- _What you have to do_:
The required output is the line containing "[Seguinte (seta para a direita)] (54, 2569)" followed by every line after it to the end of the listing, each written out exactly.

(Input material Opens)

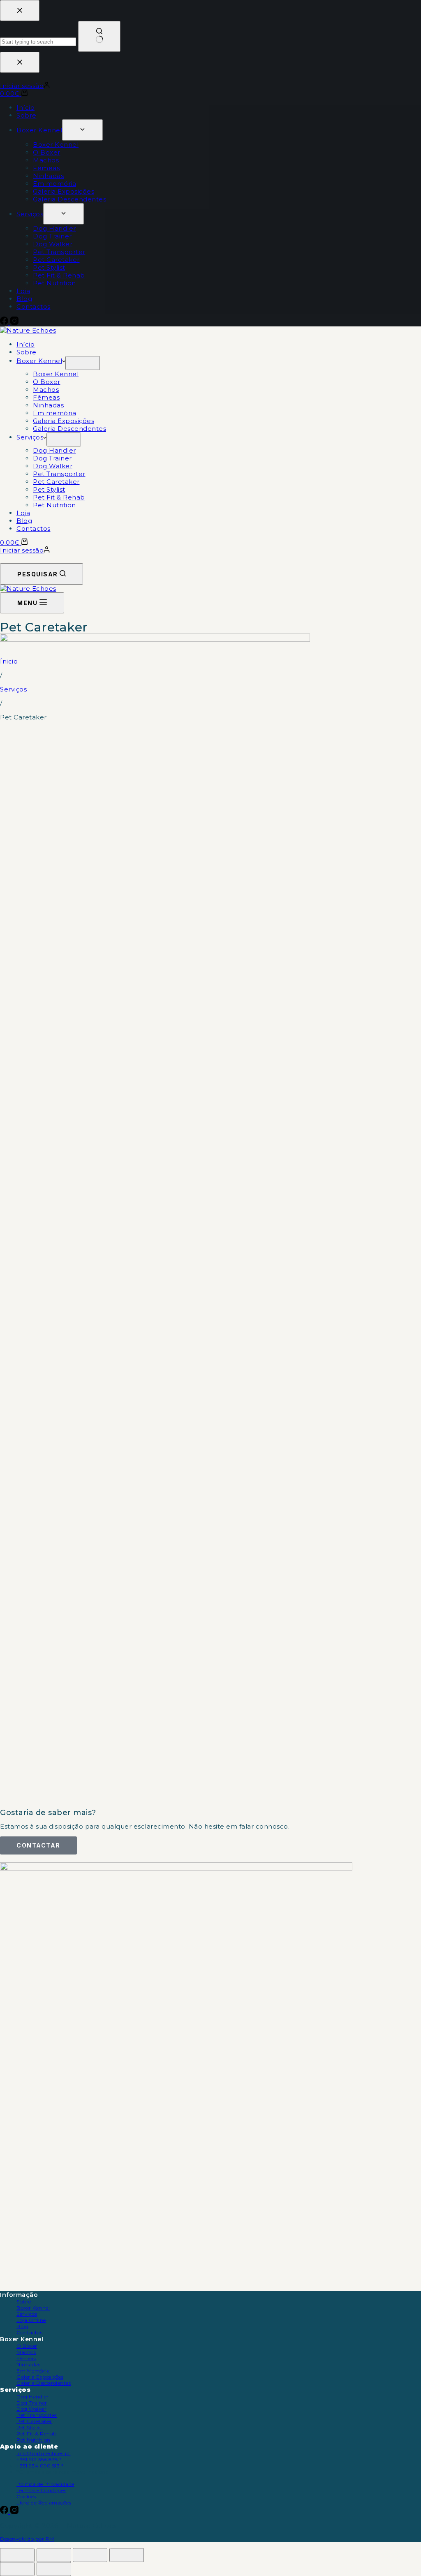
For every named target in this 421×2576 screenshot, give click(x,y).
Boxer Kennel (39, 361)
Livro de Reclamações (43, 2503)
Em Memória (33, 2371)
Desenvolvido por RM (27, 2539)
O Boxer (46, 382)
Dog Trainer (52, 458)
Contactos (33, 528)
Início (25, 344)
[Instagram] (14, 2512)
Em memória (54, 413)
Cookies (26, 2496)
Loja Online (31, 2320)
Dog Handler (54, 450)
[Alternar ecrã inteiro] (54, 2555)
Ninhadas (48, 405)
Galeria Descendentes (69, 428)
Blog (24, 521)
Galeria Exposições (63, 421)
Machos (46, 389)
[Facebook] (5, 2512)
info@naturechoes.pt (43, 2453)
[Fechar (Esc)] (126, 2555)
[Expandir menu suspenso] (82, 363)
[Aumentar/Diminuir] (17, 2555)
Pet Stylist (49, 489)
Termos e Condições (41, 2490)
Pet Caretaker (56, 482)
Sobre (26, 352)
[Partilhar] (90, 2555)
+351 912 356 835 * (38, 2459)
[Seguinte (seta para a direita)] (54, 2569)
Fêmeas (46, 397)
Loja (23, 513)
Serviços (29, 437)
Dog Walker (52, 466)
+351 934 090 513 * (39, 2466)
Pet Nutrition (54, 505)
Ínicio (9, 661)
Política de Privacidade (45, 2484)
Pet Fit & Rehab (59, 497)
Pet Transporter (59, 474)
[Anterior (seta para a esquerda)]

(Input material Closes)

- _Response box_:
[Seguinte (seta para a direita)] (54, 2569)
Fêmeas (46, 397)
Loja (23, 513)
Serviços (29, 437)
Dog Walker (52, 466)
+351 934 090 513 * (39, 2466)
Pet Nutrition (54, 505)
Ínicio (9, 661)
Política de Privacidade (45, 2484)
Pet Fit & Rehab (59, 497)
Pet Transporter (59, 474)
[Anterior (seta para a esquerda)]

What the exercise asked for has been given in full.